Le principali novità riguardano l’indicazione dei prezzi, i controlli da implementare per evitare false recensioni,

la trasparenza nella classificazione e nel posizionamento dei beni e servizi offerti, la vendita di prodotti da parte di non professionisti, il diritto di recesso e i rimedi a disposizione dei consumatori per contestare la condotta dei professionisti e le sanzioni che sono notevolmente aumentate.

L’infografica nella quale abbiamo illustrato in stile legal design le principali novità che possono essere di interesse per ogni business è disponibile qui.

Su di un simile argomento, il seguente articolo può essere di interesse “Black Friday: cosa cambia con la Direttiva Omnibus per i siti di e-commerce” dove abbiamo affrontato una delle forme di scontistica online più diffuse, e potete contattarci per avere maggior informazioni su un cambiamento che richiederà un notevole lavoro di aggiornamento dei siti di vendite online.

 

Data Protection & Cybersecurity

Garante privacy: sanzionata una società per il trattamento dei dati biometrici dei propri lavoratori

Il Garante privacy ha emesso una sanzione tramite un’ordinanza ingiunzione nei confronti di una società per trattamento di dati biometrici dei suoi dipendenti e collaboratori in assenza di una legittima base giuridica e in violazione dei principi di proporzionalità e minimizzazione dei dati personali.
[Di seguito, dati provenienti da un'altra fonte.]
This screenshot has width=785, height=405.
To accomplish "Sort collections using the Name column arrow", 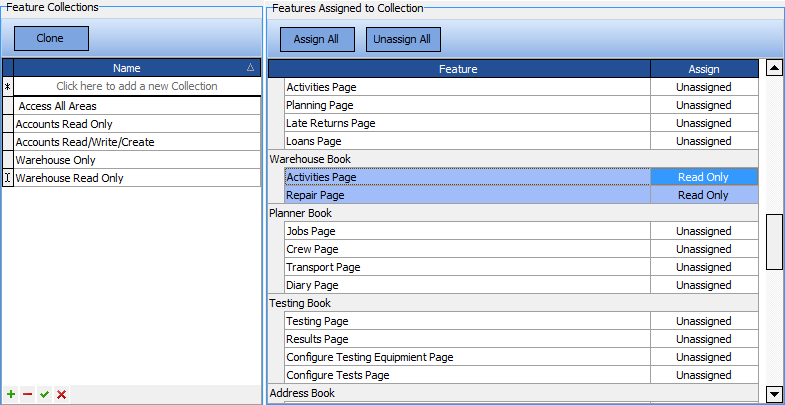I will pos(250,68).
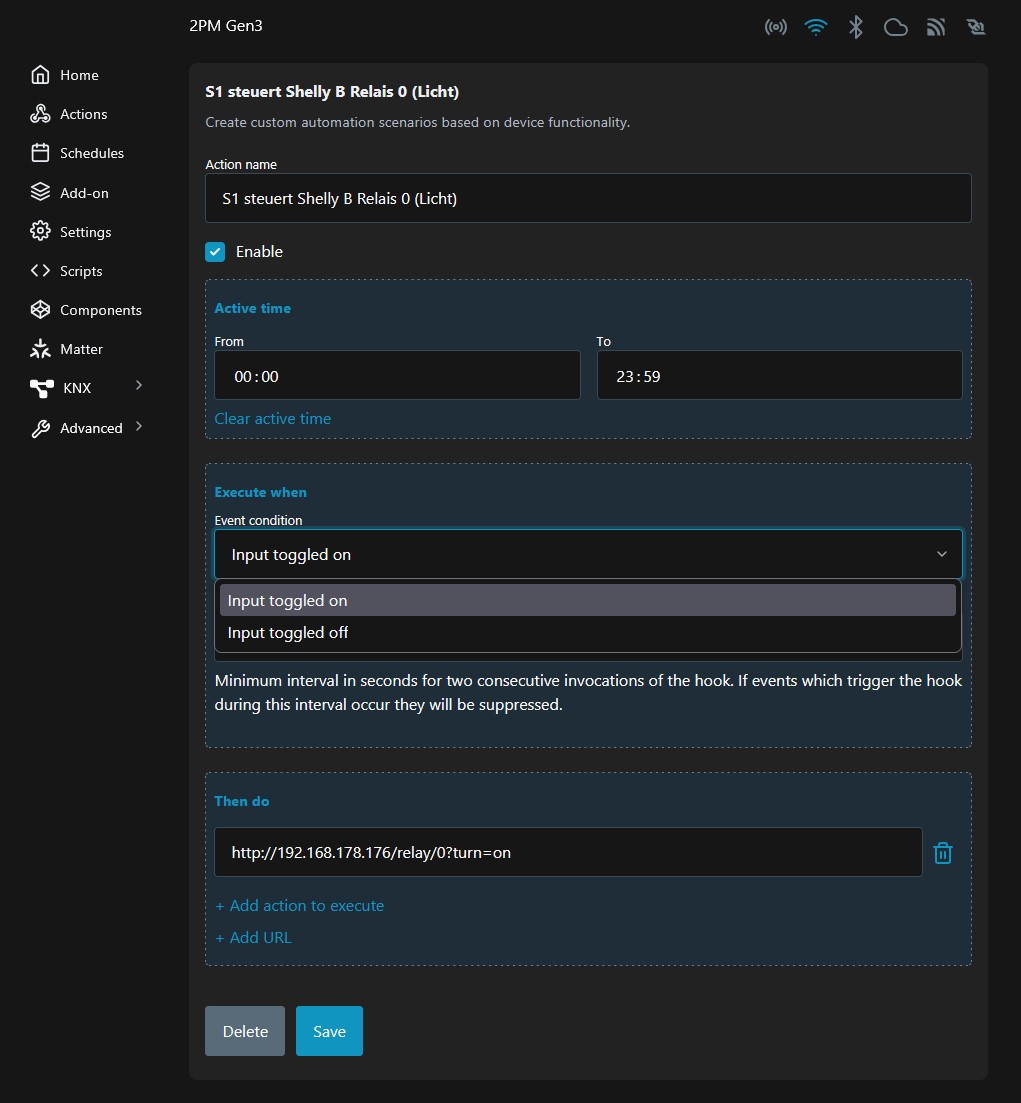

Il 10 novembre 2022 tramite ordinanza di ingiunzione il Garante privacy ha emesso una sanzione del valore di euro 20.000 ai danni della società sportiva dilettantistica Sportitalia rilevando l’esistenza di illecite attività di trattamento di dati biometrici ai danni degli oltre 130 dipendenti e collaboratori.

L’ordinanza è stata emessa a seguito di una segnalazione della CGIL che ha lamentato il fatto che a partire da ottobre 2018 presso i club milanesi della società erano stati attivati sistemi di “timbratura per rilevazione delle presenze con terminale biometrico” basati sul rilevamento delle impronte digitali.

In base all’art. 9, par. 2, lett. b) GDPR, il trattamento di dati biometrici in ambito lavorativo è possibile solamente quando “necessario per assolvere gli obblighi ed esercitare i diritti specifici del titolare del trattamento o dell'interessato in materia di diritto del lavoro e della sicurezza sociale e protezione sociale” tuttavia, tale trattamento è consentito solo “nella misura in cui sia autorizzato dal diritto dell'Unione o degli Stati membri o da un contratto collettivo ai sensi del diritto degli Stati membri, in presenza di garanzie appropriate per i diritti fondamentali e gli interessi dell'interessato”. A questo principio è stata, inoltre, data attuazione nell’ordinamento italiano tramite l’art. 2-septies del Codice Privacy (Misure di garanzia per il trattamento dei dati genetici, biometrici e relativi alla salute).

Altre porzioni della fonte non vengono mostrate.